Shake it off, Leeman. Focus on her words.

“She's taking one of the investors I use, which is sort of a dick move,” she cut into his thoughts, “but not unethical . . . exactly. And she'll use all the knowledge she gained from working for me . . . which I can't really complain about.” Another gulp of wine. “It's not like I trademarked the idea of investment real estate. It's aggravating, though. I know she's been handling things back home by herself, but my rentals and tenants are pretty low maintenance. And she's paid well.”

“Sounds like it might be best for all involved if she heads out,” Josh put in, then zipped his lips when he caught her freezing glare while she topped her glass off . . . again. “Sorry.”

“Don't fix,” she warned. “There's no real way to fix it, so there's your warning. The only way to make it better is to get back to Utah.”

“And you can't,” he guessed.

“How do I leave my dad? Mom just told me today there was no home health worker coming in. They weren't great with money, ever. Why would I think they had long-term-care insurance? Why would I think that was even possible? She's been stringing me along.” Carri blew out a breath, shifting the baby-fine hairs that caressed her cheek. “As usual. She's a pro. My mother should be in business. Maeve's Manipulations: First Panic Attack Free.”

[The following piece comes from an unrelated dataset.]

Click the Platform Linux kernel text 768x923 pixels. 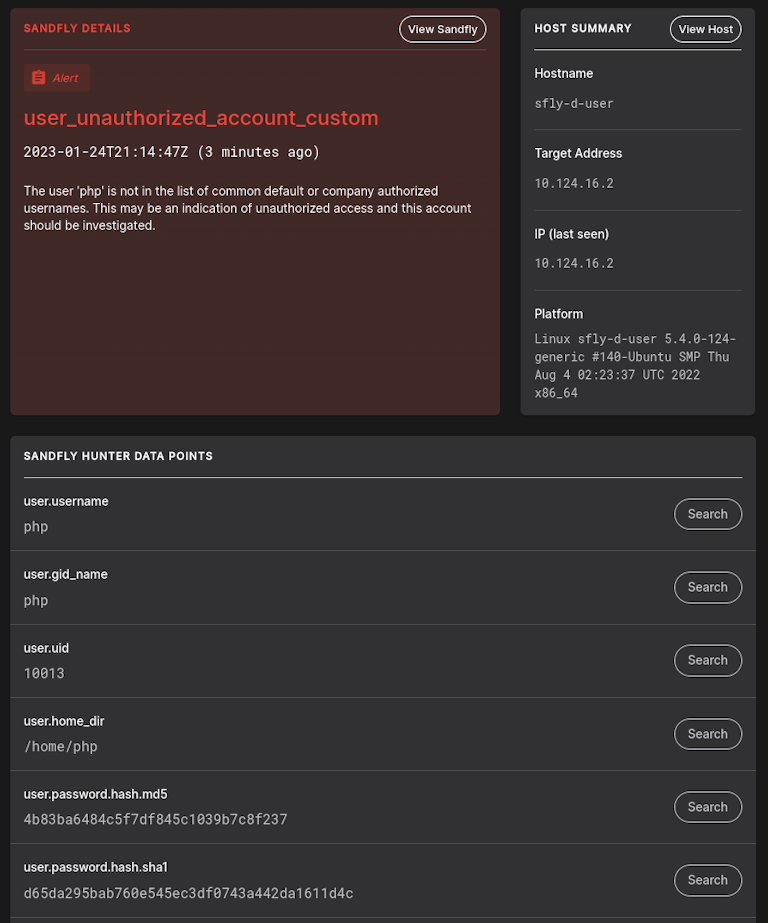point(634,366)
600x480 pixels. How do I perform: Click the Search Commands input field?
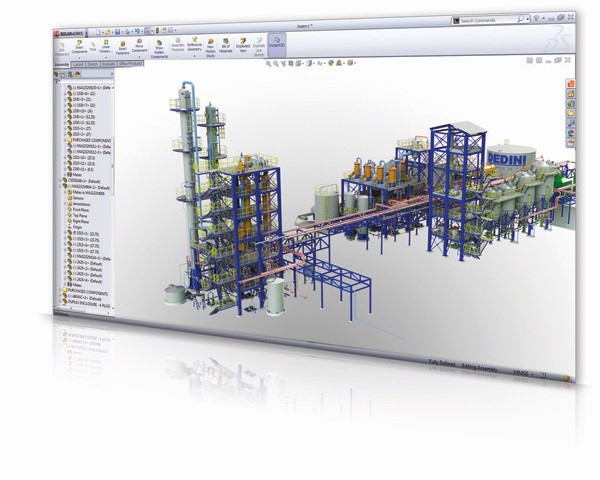(x=493, y=19)
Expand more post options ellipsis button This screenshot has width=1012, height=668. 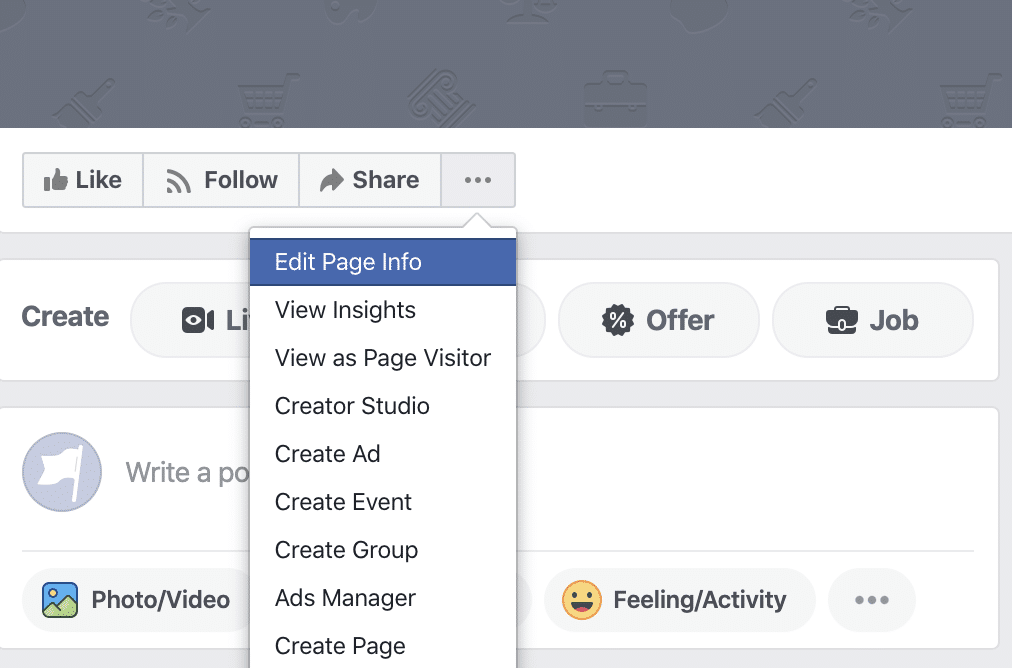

“She could have a punch card, like the frozen yogurt place. Buy ten manipulations, get your eleventh free.” He chuckled, then laughed when Carri snorted.

She took a big gulp of wine, then another cookie. “Your call couldn't have come at a better time. Between Jess giving me at least a month of notice—which I do appreciate, because that's more than required—and my mom basically telling me that no, there's no home-aid worker coming . . . I'm stuck.”

“And I provided a Maeve-approved escape hatch. Hey, I won't complain,” Josh said, toasting her with his juice when she looked guilty. “If it gets you over here faster, I'm all for it.”

“Well, it did.” And that seemed to annoy her even more. Enough that she sipped her wine without even looking at it. Was that her third glass, or fourth? He'd lost count with her topping off half-full rounds between sentences.

Time to change tacks. “Come over here.”

“Hmm?” She was still staring at her wineglass, swirling the last few drops around the bottom of the bowl.

“Come over.” He patted his thigh in invitation. When she gave him a skeptical look, he shrugged. “Or not.”

Contrary soul that she was, that enticed her all the more. “Fine. But no funny business.”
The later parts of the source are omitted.